# Applying variational principles to that metric describes a black hole!

physx_420
ds$$^{2}$$ = -c$$^{2}$$(1 - $$\frac{2Gm}{c^{2}r}$$)dt$$^{2}$$ + (1 - $$\frac{2Gm}{c^{2}r}$$)$$^{-1}$$ dr$$^{2}$$ + r$$^{2}$$d$$\Omega$$$$^{2}$$

This equation was posted on a different website and the O.P said:"Applying variational principles to that metric describes a black hole!"
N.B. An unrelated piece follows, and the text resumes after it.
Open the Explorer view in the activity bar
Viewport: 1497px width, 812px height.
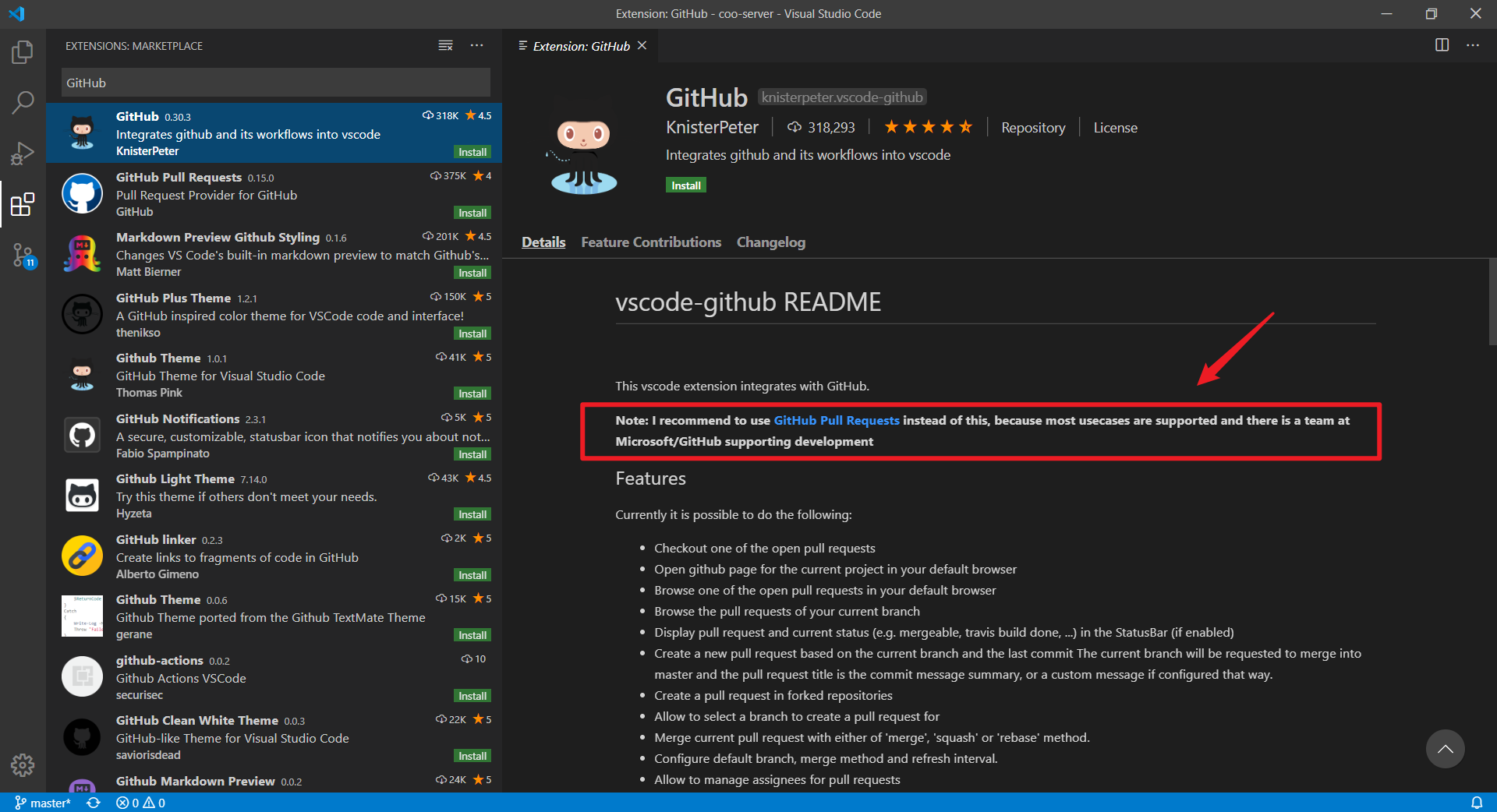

I was wondering if anyone could explain it a little better. Also, to anyone knows who Miguel Alcubierre is (the guy that created an equation for a hypothetical warp-drive); the above equation shows some similarities to his:

ds$$^{2}$$ = -dt$$^{2}$$ + (dx - v$$_{s}$$f(r$$_{s}$$dt)$$^{2}$$ + dy$$^{2}$$ + dz$$^{2}$$

Does this have any implications, be they big or small? Anyone have any inputs on this?

physx_420
in M. Alcubierre's equation the "s" in the superscript of "v and r" are supposed to be subscripts, I just couldn't get them to work. btw

Staff Emeritus
Gold Member
This equation was posted on a different website and the O.P said:"Applying variational principles to that metric describes a black hole!"
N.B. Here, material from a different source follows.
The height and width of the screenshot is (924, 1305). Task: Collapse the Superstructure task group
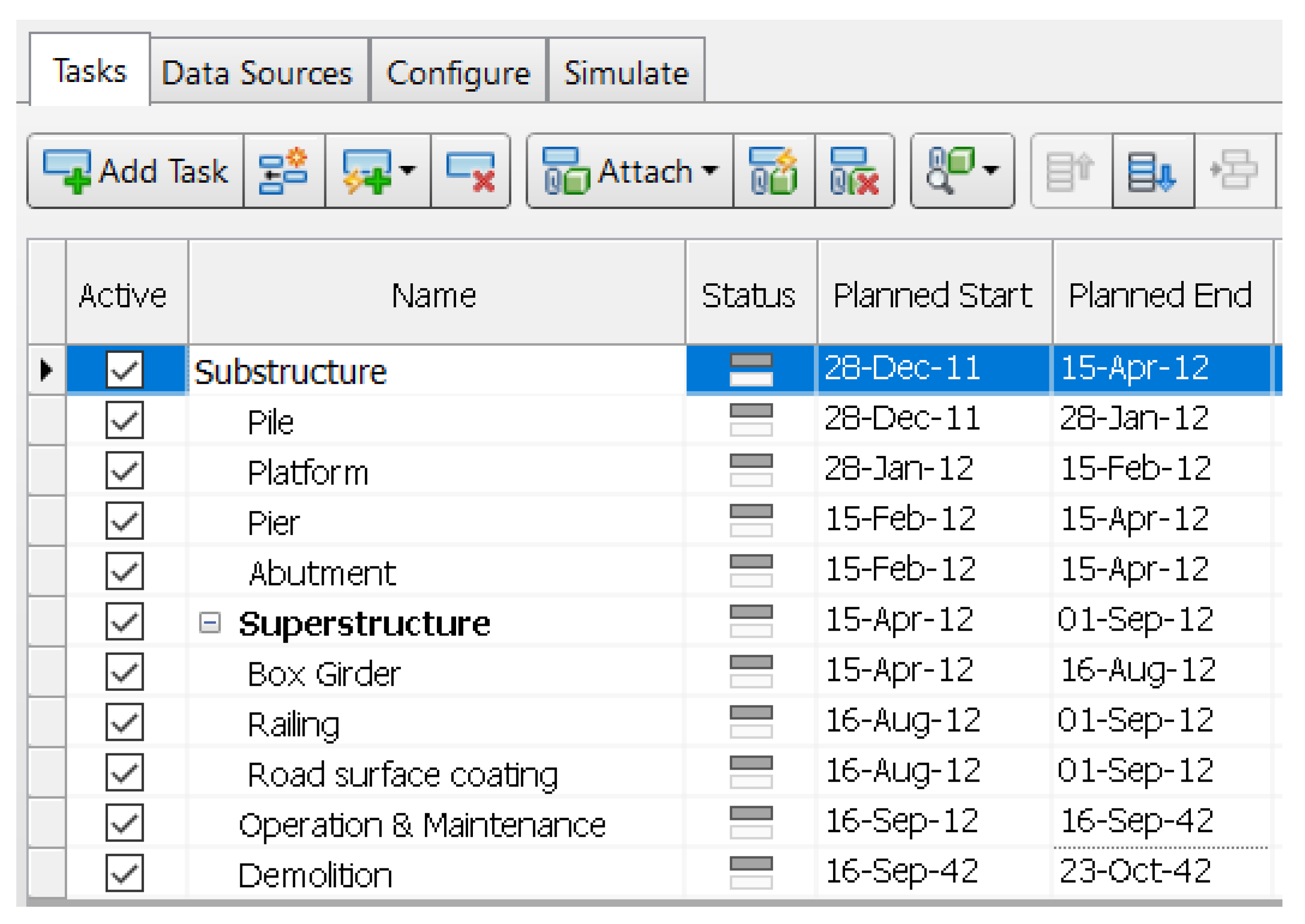[x=210, y=622]
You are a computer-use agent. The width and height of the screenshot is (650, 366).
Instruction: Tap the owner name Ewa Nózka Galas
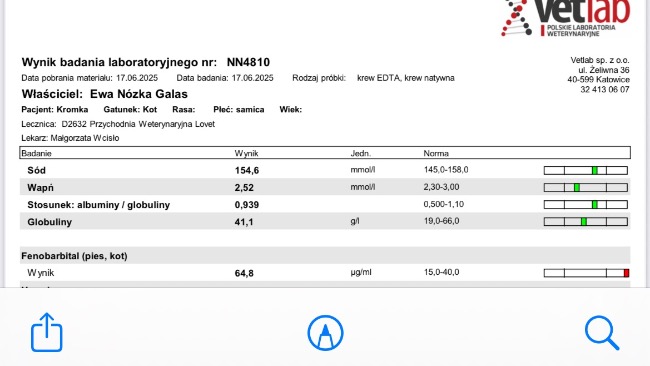point(138,94)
Unless I'm missing something, you can cut the part about "Applying variational principles to..." The correct statement would simply be: "[T]hat metric describes a black hole!" This is simply the standard form of the Schwarzschild metric, as far as I can see.

Mentz114
The first metric you show is the Scwarzschild exterior of a radially symmetric source with a singularty at r=0 and a horizon at r=2GM/c^2.
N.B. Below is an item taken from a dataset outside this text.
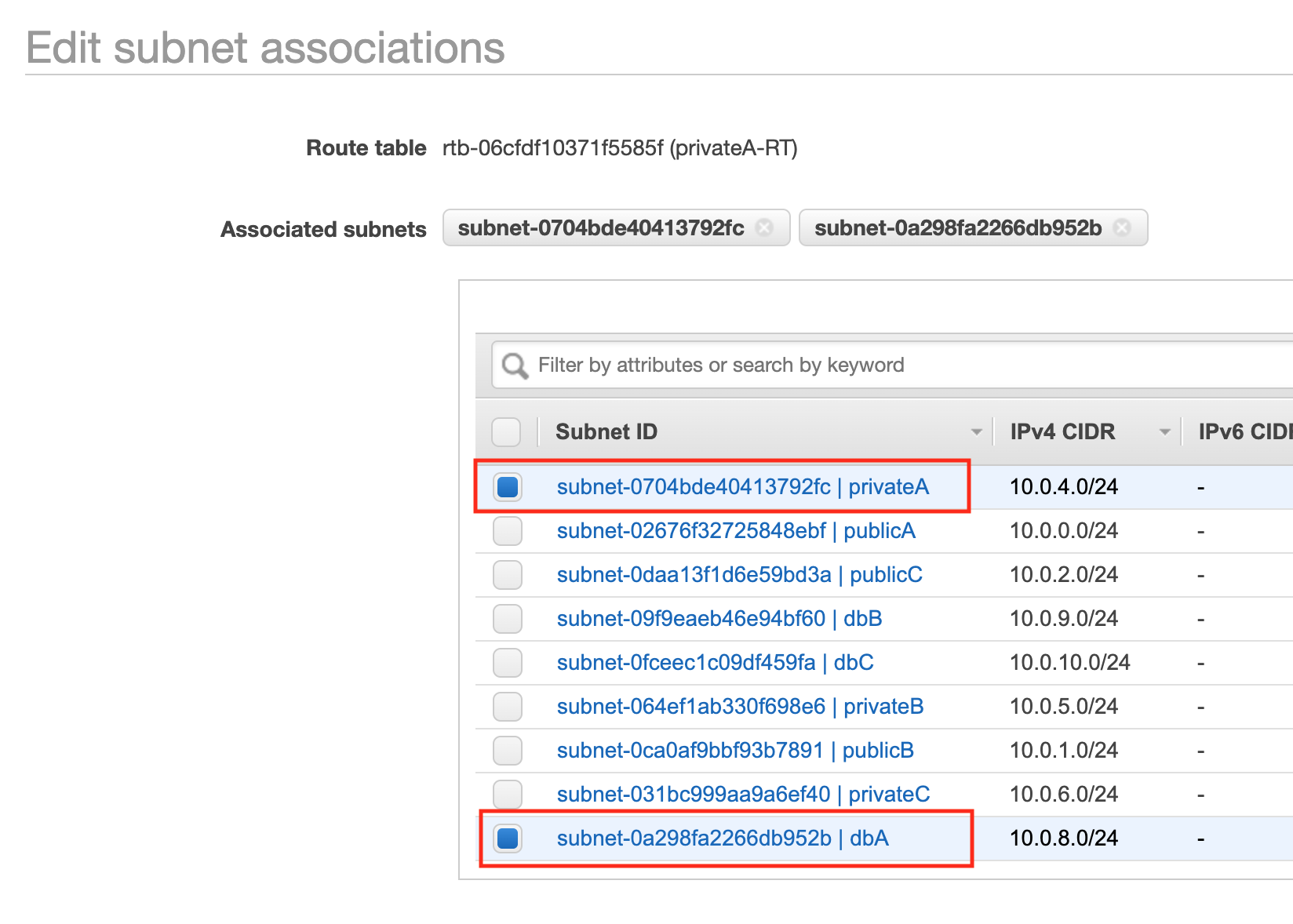
Task: Uncheck the dbA subnet checkbox
Action: (x=508, y=839)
Look up 'Scwarzschild metric' on Wiki.

[Ben - snap]

yuiop
Unless I'm missing something, you can cut the part about "Applying variational principles to..." The correct statement would simply be: "[T]hat metric describes a black hole!" This is simply the standard form of the Schwarzschild metric, as far as I can see.

I think we should acknowledge that the standard Schwarzschild metric can also represent the vacuum region outside a regular non-rotating uncharged non-singular massive body that is not a black hole.